Masuk Celah Pembatas, Anak 6 Tahun Jatuh dari Lantai Dua Masjid Al-Jabbar

Peristiwa jatuhnya anak tersebut terjadi pada Sabtu (4/2) sekira pukul 19.45 WIB. Saat itu pengawasan dari keluarga yang datang dari Kabupaten Bandung Barat itu tidak maksimal.

Redaksi Merdeka
Oleh Redaksi Merdeka - Reporter
Masuk Celah Pembatas, Anak 6 Tahun Jatuh dari Lantai Dua Masjid Al-Jabbar
Kondisi Anak Jatuh dari Masjid Al-Jabbar. Dokumen Pemkot Bandung

Seorang anak berusia 6 tahun jatuh dari lantai dua Masjid Al-Jabbar, Kota Bandung. Kondisinya saat ini sudah membaik setelah mendapatkan perawatan di rumah sakit.

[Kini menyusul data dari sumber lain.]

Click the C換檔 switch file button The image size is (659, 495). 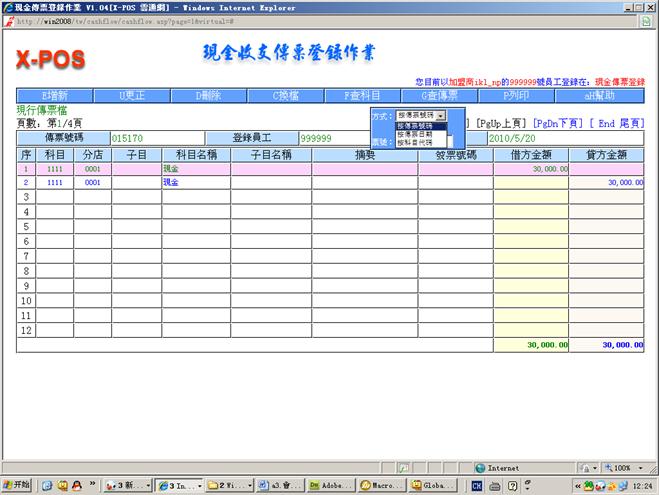point(290,96)
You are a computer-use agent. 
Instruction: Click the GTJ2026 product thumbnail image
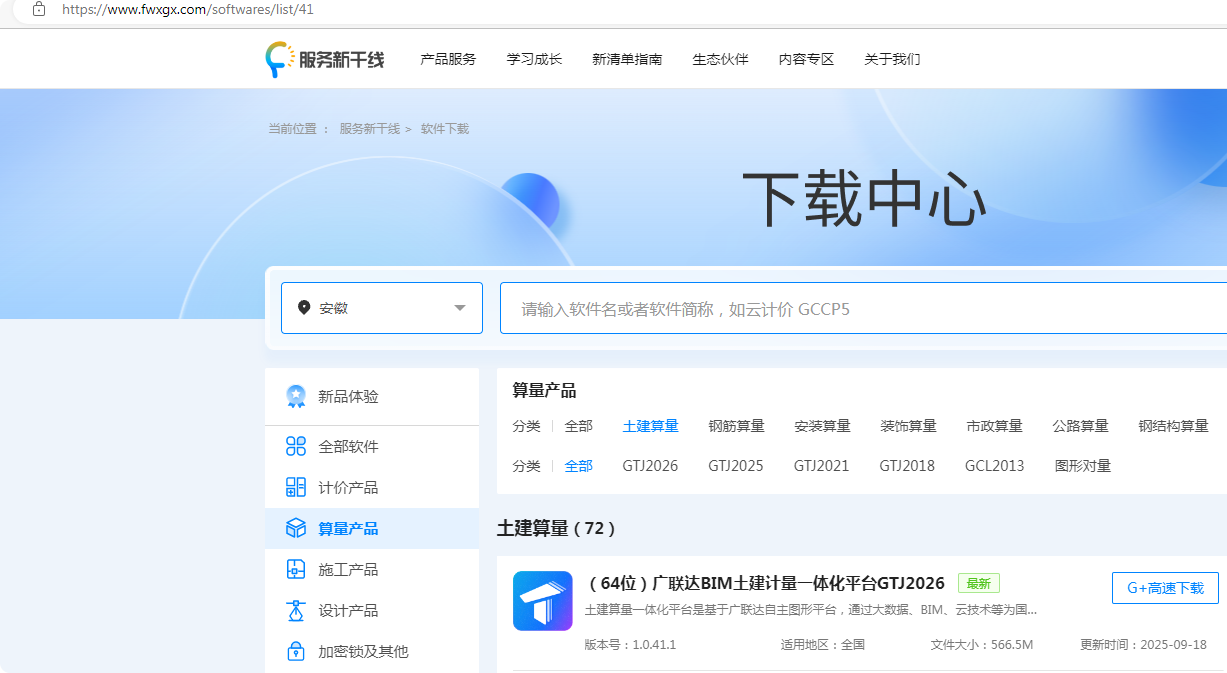541,601
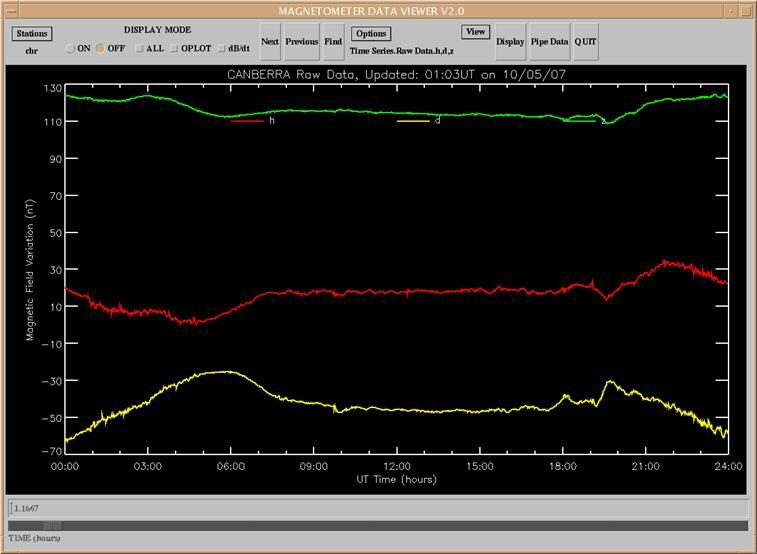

Peristiwa jatuhnya anak tersebut terjadi pada Sabtu (4/2) sekira pukul 19.45 WIB. Saat itu pengawasan dari keluarga yang datang dari Kabupaten Bandung Barat itu tidak maksimal.

"Korban sedang main dan masuk ke celah-celah pembatas sampai jatuh dari lantai dua. Korban langsung dibawa ke RSUD Ujung Berung untuk mendapat perawatan," ucap Kapolsek Gedebage Kompol Kurnia dalam keterangannya, Senin (6/2).

Dia mengimbau kepada para pengunjung agar bisa mengawasi anaknya secara maksimal saat berada di lantai atas. Selain itu, peristiwa ini diharapkan tidak terulang di kemudian hari.

Cedera di Kepala

Anak tersebut diketahui bernama Muhammad Kafka. Saat terjatuh dia langsung tak sadarkan diri dengan cedera di kepala. Perawatan masih berlangsung dan kondisinya dikabarkan terus membaik.

Sekretaris Daerah Provinsi Jawa Barat Setiawan Wangsaatmaja sudah mengjenguk korban. Korban sudah berbincang dengan pihak dokter mengenai kondisinya. Observasi dan pemantauan dokter terus berlanjut.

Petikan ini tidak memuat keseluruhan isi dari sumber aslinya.